# Good things in life



## JoergS (Dec 17, 2009)

Two nice things lately, my great vacation on Fuerteventure (see picture), and then right after my return the sales release of my book.

Kind of cool to go into a bookstore and find your own book in the shelf!



Jörg


----------



## A+ Slingshots (Jan 22, 2010)

Nice Friend!!! Way to go!!!!


----------



## frosty2 (Aug 23, 2010)

I know everyone wants to know Joerg. What's the book about and when is the English translation due?
frosty2


----------



## NaturalFork (Jan 21, 2010)

I am also curious what the book is about.


----------



## JoergS (Dec 17, 2009)

It is a book about tax whistleblowing. After one Heinrich Kieber sold thousands of account notes that he stole from a Liechtenstein bank to the German government, and the government went after the acoount holders for tax fraud, me and two friends started a company that worked as a "broker" for denounciations, on a contingency base. Of course we did not mean it, it was a book project. We wanted to see the reaction of the people and the authorities.
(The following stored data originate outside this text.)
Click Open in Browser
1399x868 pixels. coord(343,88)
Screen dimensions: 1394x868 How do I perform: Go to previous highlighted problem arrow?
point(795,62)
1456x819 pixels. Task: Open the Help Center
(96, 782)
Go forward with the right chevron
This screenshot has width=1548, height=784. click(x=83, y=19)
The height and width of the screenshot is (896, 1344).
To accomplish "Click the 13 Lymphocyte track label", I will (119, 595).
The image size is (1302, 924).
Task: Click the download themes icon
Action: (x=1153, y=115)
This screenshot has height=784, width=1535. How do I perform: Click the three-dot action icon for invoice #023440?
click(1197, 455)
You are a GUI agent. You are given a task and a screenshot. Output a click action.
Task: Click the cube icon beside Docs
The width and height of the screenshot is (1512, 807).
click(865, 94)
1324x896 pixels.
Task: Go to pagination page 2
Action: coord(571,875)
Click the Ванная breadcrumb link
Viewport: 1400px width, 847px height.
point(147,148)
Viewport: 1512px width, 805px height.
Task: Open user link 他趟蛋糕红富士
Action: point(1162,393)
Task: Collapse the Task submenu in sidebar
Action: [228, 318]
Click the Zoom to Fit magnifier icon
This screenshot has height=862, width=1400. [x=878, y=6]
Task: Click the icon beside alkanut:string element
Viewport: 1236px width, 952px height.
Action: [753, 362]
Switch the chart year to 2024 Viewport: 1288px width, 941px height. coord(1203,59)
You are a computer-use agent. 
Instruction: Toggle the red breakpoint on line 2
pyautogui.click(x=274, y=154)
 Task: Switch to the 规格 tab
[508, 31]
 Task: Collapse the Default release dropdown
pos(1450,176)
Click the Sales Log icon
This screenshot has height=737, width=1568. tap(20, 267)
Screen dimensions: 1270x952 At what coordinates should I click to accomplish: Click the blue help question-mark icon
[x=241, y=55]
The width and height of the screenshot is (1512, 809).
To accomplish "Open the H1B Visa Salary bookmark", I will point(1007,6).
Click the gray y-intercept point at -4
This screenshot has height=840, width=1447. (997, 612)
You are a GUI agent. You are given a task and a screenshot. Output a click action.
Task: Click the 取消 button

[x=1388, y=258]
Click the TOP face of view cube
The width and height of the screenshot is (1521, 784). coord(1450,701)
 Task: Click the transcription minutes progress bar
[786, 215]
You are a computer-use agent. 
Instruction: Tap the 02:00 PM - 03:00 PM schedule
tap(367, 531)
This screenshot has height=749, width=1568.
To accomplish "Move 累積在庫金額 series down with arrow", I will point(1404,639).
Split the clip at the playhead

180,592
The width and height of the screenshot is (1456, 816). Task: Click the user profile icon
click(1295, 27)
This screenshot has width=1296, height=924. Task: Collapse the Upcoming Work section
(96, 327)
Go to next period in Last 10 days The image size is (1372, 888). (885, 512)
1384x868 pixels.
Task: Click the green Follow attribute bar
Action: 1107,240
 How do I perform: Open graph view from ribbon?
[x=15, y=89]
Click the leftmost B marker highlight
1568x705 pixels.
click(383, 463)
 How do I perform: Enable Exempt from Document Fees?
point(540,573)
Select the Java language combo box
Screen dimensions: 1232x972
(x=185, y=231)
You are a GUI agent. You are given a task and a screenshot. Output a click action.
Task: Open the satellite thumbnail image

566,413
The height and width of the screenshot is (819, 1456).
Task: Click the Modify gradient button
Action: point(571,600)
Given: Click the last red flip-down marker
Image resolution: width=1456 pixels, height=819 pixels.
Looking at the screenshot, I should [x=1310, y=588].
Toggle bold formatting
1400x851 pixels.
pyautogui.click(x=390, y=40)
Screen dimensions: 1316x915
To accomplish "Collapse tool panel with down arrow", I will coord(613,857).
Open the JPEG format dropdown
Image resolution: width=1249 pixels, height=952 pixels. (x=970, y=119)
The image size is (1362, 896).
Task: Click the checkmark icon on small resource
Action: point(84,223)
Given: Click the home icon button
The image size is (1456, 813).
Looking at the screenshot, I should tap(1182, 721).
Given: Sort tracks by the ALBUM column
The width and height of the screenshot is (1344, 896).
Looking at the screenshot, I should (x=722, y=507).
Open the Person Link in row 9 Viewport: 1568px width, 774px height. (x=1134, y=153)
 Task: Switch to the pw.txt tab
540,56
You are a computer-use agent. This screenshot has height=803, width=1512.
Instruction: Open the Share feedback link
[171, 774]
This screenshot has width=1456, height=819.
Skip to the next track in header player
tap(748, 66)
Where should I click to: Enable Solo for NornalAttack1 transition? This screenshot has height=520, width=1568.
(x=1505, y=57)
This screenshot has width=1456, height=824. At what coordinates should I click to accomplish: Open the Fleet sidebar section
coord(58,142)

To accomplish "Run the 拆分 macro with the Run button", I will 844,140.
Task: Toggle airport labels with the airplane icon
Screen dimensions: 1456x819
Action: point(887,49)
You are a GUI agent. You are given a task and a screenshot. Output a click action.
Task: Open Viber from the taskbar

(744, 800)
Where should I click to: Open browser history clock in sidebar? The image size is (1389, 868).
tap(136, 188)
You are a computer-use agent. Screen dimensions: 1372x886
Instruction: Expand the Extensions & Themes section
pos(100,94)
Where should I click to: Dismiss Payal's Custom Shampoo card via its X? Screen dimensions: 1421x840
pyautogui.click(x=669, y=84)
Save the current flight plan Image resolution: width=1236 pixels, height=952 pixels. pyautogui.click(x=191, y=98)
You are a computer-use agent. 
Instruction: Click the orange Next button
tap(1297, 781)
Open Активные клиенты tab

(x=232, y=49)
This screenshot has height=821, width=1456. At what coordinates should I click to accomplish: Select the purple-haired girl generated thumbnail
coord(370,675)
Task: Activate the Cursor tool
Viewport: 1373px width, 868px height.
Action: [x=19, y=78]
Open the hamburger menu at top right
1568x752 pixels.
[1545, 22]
It was an interesting two years, at one point the authorities wanted to throw me in the jail until I would tell them what I know. I recorded all of the events in a diary. That diary just got published. In hardcover!

My second book, BTW.

Jörg


----------



## whipcrackdeadbunny (May 22, 2010)

I missed this one Jorg, it's good to see you doing other things. Not that I don't like your sling work.


----------